### Data supplied

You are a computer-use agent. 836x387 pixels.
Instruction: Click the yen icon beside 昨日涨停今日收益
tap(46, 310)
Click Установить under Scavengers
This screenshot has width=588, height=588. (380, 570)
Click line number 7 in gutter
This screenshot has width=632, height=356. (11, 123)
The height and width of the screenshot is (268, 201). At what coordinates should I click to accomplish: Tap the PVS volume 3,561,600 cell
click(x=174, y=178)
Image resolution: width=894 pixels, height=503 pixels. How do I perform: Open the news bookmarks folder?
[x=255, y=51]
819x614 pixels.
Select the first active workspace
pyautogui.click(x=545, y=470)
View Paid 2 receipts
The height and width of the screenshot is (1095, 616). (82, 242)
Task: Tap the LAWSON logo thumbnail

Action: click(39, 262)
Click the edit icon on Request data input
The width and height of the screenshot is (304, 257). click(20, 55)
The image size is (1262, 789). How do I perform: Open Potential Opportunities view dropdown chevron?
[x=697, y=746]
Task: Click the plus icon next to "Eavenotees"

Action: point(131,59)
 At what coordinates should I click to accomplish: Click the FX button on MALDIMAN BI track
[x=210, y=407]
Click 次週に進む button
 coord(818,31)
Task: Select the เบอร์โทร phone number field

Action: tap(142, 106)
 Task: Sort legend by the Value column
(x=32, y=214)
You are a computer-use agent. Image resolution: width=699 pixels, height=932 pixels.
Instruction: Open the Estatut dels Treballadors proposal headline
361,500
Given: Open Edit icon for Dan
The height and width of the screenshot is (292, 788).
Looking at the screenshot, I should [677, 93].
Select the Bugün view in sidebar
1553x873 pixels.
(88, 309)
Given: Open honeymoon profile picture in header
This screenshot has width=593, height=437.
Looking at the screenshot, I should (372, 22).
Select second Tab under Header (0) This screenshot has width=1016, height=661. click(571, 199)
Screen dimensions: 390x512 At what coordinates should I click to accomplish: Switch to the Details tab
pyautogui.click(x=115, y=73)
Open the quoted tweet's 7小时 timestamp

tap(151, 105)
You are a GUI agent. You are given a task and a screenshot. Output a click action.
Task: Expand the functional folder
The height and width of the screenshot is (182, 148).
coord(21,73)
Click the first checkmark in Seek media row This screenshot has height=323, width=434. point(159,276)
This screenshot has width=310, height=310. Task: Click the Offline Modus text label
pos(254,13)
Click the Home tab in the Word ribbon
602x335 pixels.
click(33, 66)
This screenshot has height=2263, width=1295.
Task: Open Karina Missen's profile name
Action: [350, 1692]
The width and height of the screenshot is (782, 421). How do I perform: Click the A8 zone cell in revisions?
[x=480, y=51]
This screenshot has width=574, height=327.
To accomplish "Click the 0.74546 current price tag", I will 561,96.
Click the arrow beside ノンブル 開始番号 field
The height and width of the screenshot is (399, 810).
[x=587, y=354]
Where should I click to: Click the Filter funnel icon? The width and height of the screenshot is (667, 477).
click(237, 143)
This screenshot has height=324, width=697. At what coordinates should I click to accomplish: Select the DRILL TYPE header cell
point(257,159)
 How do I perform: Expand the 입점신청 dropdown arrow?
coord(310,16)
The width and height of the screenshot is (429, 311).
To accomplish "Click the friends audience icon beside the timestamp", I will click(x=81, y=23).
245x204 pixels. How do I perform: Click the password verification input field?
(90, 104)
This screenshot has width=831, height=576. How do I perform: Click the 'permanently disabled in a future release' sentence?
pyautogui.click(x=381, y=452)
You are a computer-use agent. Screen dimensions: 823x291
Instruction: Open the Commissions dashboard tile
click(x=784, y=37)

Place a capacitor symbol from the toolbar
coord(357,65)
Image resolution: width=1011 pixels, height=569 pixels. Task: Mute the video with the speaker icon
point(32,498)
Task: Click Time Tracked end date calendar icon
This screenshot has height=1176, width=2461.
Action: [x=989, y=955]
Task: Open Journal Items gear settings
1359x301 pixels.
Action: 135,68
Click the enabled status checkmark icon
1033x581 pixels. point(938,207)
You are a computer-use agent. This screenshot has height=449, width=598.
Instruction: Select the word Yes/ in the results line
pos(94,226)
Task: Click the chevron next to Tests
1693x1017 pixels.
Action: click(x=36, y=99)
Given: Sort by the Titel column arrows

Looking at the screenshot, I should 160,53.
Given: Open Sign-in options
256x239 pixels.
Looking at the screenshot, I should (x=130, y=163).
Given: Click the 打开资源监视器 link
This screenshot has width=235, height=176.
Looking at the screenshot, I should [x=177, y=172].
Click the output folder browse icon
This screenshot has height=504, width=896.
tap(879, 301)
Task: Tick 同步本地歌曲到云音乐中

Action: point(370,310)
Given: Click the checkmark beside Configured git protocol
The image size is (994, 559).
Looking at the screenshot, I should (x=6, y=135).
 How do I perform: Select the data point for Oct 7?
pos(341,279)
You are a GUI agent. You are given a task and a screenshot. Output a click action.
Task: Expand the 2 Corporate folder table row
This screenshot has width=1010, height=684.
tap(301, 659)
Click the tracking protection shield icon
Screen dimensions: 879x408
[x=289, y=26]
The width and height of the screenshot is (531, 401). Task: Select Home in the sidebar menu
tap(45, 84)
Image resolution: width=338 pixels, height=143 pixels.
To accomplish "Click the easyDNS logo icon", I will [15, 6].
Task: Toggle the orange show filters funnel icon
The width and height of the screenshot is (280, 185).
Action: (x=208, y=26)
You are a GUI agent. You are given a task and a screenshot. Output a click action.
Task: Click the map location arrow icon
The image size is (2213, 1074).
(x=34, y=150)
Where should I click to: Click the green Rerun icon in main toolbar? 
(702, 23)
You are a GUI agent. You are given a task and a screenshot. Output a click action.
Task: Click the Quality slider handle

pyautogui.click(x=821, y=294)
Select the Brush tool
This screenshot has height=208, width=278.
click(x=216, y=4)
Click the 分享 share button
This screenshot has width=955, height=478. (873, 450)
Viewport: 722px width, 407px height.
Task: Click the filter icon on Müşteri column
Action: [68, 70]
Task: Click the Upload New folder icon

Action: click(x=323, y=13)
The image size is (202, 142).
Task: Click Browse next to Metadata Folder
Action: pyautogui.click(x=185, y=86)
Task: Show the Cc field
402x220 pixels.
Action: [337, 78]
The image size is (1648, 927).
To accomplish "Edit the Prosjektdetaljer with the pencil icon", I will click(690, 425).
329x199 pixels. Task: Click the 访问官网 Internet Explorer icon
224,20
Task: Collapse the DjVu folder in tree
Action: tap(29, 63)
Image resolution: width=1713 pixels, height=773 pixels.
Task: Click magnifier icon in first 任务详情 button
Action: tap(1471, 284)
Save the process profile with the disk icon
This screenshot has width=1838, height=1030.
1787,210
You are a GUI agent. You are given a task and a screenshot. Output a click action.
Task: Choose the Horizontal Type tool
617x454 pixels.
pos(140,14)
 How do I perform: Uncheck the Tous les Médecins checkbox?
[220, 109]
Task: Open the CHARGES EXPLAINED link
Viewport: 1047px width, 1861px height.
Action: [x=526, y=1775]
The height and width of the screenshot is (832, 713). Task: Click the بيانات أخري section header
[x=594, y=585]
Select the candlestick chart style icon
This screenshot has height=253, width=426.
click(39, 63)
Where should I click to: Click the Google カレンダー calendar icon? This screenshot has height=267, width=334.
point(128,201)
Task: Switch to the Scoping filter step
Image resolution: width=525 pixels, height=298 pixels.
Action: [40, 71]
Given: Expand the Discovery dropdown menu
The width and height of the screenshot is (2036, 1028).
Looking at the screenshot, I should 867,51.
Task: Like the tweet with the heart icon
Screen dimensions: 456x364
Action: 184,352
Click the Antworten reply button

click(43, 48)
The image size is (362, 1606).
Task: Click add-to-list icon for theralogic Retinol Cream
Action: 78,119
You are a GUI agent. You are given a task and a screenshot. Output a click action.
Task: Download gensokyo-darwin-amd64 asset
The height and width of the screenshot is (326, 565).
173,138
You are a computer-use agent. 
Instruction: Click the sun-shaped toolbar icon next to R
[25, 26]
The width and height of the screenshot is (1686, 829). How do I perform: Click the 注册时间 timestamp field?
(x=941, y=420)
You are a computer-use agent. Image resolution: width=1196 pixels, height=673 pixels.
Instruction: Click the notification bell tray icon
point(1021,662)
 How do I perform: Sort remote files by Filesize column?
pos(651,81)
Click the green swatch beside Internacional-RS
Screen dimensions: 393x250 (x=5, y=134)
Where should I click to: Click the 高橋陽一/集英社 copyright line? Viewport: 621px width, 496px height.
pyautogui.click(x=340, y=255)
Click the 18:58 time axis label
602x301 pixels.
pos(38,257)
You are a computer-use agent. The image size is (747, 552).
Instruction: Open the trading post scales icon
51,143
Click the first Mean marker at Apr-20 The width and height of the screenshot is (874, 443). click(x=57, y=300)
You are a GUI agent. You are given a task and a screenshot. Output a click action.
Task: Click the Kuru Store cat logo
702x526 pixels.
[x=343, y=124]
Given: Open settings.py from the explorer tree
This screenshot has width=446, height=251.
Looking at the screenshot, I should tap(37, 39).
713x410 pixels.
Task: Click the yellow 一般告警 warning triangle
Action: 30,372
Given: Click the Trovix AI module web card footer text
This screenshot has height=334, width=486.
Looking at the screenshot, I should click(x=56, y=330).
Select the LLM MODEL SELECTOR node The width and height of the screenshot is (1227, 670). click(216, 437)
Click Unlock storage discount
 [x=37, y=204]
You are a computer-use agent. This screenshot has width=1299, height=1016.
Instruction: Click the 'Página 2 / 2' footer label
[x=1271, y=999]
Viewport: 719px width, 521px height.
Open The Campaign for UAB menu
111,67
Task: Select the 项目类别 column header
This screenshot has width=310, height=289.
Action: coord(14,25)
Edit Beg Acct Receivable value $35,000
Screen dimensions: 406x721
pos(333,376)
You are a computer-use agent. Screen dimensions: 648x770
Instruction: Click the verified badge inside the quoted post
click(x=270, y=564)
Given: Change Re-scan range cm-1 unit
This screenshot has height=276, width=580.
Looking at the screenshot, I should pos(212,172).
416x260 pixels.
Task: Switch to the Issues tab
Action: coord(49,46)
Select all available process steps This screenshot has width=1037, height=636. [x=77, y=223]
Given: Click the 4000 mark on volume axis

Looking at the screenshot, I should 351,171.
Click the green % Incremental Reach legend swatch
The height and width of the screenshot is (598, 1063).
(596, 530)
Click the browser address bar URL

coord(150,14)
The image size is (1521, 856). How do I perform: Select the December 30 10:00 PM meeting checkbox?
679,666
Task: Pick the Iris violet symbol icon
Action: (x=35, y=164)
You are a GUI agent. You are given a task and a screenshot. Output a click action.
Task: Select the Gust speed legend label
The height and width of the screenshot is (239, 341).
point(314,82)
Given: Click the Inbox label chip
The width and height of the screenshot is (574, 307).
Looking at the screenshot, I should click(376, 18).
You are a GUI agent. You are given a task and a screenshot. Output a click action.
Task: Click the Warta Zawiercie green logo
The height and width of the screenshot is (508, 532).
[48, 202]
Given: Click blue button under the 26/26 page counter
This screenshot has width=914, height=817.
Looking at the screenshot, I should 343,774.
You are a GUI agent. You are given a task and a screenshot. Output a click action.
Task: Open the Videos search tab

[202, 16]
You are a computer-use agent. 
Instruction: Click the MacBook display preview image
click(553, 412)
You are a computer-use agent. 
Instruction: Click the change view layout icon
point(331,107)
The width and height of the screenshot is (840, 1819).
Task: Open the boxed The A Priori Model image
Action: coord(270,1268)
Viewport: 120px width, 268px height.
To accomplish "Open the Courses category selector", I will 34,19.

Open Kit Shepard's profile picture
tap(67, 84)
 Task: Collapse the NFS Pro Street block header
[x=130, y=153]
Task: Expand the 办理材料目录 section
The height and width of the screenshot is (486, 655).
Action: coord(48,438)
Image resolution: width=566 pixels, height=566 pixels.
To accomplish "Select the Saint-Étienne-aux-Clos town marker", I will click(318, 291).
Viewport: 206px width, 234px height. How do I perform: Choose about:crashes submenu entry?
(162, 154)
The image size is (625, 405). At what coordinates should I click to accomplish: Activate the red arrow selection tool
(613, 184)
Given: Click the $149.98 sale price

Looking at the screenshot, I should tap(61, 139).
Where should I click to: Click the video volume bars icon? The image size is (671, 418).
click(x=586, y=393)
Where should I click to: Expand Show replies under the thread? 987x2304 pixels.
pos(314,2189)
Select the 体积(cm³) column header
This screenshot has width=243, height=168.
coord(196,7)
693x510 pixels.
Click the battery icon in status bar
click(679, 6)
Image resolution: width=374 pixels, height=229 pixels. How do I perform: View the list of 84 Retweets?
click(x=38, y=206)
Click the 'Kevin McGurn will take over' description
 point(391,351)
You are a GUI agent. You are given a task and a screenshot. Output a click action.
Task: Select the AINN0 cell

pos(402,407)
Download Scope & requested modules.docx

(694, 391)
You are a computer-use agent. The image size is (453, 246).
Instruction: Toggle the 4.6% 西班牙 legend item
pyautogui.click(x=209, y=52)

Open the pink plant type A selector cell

### Problem to work on
Rewrite the lines from the first one through the line with "Select second Tab", swapping "Instruction" for "Goal" and leaving everything else the same.

### Task answer
You are a computer-use agent. 836x387 pixels.
Goal: Click the yen icon beside 昨日涨停今日收益
tap(46, 310)
Click Установить under Scavengers
This screenshot has width=588, height=588. (380, 570)
Click line number 7 in gutter
This screenshot has width=632, height=356. (11, 123)
The height and width of the screenshot is (268, 201). At what coordinates should I click to accomplish: Tap the PVS volume 3,561,600 cell
click(x=174, y=178)
Image resolution: width=894 pixels, height=503 pixels. How do I perform: Open the news bookmarks folder?
[x=255, y=51]
819x614 pixels.
Select the first active workspace
pyautogui.click(x=545, y=470)
View Paid 2 receipts
The height and width of the screenshot is (1095, 616). (82, 242)
Task: Tap the LAWSON logo thumbnail

Action: click(39, 262)
Click the edit icon on Request data input
The width and height of the screenshot is (304, 257). click(20, 55)
The image size is (1262, 789). How do I perform: Open Potential Opportunities view dropdown chevron?
[x=697, y=746]
Task: Click the plus icon next to "Eavenotees"

Action: point(131,59)
 At what coordinates should I click to accomplish: Click the FX button on MALDIMAN BI track
[x=210, y=407]
Click 次週に進む button
 coord(818,31)
Task: Select the เบอร์โทร phone number field

Action: tap(142, 106)
 Task: Sort legend by the Value column
(x=32, y=214)
You are a computer-use agent. Image resolution: width=699 pixels, height=932 pixels.
Goal: Open the Estatut dels Treballadors proposal headline
361,500
Given: Open Edit icon for Dan
The height and width of the screenshot is (292, 788).
Looking at the screenshot, I should [677, 93].
Select the Bugün view in sidebar
1553x873 pixels.
(88, 309)
Given: Open honeymoon profile picture in header
This screenshot has width=593, height=437.
Looking at the screenshot, I should (372, 22).
Select second Tab under Header (0) This screenshot has width=1016, height=661. click(571, 199)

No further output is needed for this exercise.